The recall has also created a
crisis in confidence regarding the Nanna’s brand of frozen berries. The Chief
Executive, Steven Chaur, went public early with a well-structured statement: “While our quality
control testing to date has not revealed any concerns with the food safety of
either product, further detailed testing is being done and the recall is an
important step to ensure public safety and confidence. We have decided that all
our frozen berries should be recalled until such time as we receive the results
of further laboratory tests.”
While consumers have expressed their
concern regarding the frozen berries products through social media and talk
radio, the company has been on the front foot with the general and financial
media. The ABC’s Peter Ryan on the
current affairs program “The World Today” asked Steven Chaur – “in
terms of managing the situation or, some would say crisis management, how many
hours of the day is this taking for you as Chief Executive?” Steven Chaur
said - “it’s something we’re taking very seriously: we’re all working around
the clock to work with the departments and working with our suppliers and
indeed our customers to manage the situation. We are fielding lots of consumer enquiries: we
were taking nearly up to 8,000 calls a day last week on our consumer hotline.”

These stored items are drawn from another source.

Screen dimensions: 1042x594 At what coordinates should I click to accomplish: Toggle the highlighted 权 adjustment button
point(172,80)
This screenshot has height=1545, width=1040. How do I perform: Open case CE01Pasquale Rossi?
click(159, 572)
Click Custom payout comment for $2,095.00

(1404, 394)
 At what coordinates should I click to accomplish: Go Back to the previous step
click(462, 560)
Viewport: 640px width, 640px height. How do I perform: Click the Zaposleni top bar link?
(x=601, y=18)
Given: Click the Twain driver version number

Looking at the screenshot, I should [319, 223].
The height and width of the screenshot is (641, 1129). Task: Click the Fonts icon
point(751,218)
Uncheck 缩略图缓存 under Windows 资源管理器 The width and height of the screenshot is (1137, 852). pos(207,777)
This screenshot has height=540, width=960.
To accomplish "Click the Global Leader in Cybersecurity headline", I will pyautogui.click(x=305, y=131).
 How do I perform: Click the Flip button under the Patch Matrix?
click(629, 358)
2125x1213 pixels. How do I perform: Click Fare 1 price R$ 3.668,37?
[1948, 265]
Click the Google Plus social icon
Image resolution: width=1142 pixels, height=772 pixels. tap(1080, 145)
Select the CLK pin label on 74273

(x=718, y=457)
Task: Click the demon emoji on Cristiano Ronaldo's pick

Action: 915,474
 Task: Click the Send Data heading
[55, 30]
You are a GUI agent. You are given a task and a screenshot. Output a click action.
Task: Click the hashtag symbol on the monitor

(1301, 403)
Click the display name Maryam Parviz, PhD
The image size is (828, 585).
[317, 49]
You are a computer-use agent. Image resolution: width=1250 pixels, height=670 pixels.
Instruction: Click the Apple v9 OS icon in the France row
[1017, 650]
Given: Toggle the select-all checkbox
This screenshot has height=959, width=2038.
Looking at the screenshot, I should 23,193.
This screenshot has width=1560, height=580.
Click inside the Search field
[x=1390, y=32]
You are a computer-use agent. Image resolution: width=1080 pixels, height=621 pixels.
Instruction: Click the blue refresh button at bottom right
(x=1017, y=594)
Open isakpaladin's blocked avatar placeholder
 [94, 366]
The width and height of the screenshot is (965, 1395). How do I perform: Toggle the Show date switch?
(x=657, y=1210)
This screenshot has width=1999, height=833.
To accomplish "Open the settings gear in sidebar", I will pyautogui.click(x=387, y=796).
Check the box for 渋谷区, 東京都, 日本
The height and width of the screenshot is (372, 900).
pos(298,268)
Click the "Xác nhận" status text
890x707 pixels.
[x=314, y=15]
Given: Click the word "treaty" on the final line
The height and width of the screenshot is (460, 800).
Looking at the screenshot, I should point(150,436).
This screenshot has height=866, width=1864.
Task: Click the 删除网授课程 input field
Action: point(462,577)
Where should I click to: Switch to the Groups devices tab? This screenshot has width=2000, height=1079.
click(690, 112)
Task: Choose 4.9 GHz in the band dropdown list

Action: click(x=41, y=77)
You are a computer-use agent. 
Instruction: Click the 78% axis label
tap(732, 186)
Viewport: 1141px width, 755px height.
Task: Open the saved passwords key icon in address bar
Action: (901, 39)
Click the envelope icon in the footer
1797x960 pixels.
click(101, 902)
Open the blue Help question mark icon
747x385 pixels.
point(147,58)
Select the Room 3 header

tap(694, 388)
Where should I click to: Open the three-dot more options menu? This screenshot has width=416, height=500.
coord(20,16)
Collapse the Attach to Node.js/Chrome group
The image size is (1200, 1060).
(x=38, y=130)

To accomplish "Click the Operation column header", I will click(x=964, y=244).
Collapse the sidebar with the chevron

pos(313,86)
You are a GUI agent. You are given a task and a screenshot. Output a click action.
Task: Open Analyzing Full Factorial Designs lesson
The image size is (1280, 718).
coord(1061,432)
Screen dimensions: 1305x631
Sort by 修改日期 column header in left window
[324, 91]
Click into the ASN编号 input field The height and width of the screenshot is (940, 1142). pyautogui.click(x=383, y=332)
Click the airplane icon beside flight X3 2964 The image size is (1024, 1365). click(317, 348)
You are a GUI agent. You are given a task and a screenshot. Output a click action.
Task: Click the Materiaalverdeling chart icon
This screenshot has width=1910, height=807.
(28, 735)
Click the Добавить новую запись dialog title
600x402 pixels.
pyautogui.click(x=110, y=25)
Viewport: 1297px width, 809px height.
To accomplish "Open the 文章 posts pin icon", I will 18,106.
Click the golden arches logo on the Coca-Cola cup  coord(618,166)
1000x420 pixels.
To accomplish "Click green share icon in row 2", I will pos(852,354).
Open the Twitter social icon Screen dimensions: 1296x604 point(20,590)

Not planning for a product recall
escalating to crisis leaves a business, its brand and reputation extremely
vulnerable.
Globally, there is a tightening of product safety controls although product labelling is still sadly lacking in detail in terms of product origin. Regulators are looking for a more thorough, fast response to recalling a faulty or contaminated product in terms of consumer contact and recovery of products. The fact is incidents of product recalls escalating to crisis are occurring with greater frequency than ever before.
Corporations need to establish crisis teams that can respond fast to a critical product recall. Threats need to be identified well in advance. Product recall processes need to include a crisis trigger.
Running regular product recall and integrated crisis/risk exercises will anticipate and deflect or reduce the impact of the worst case scenario.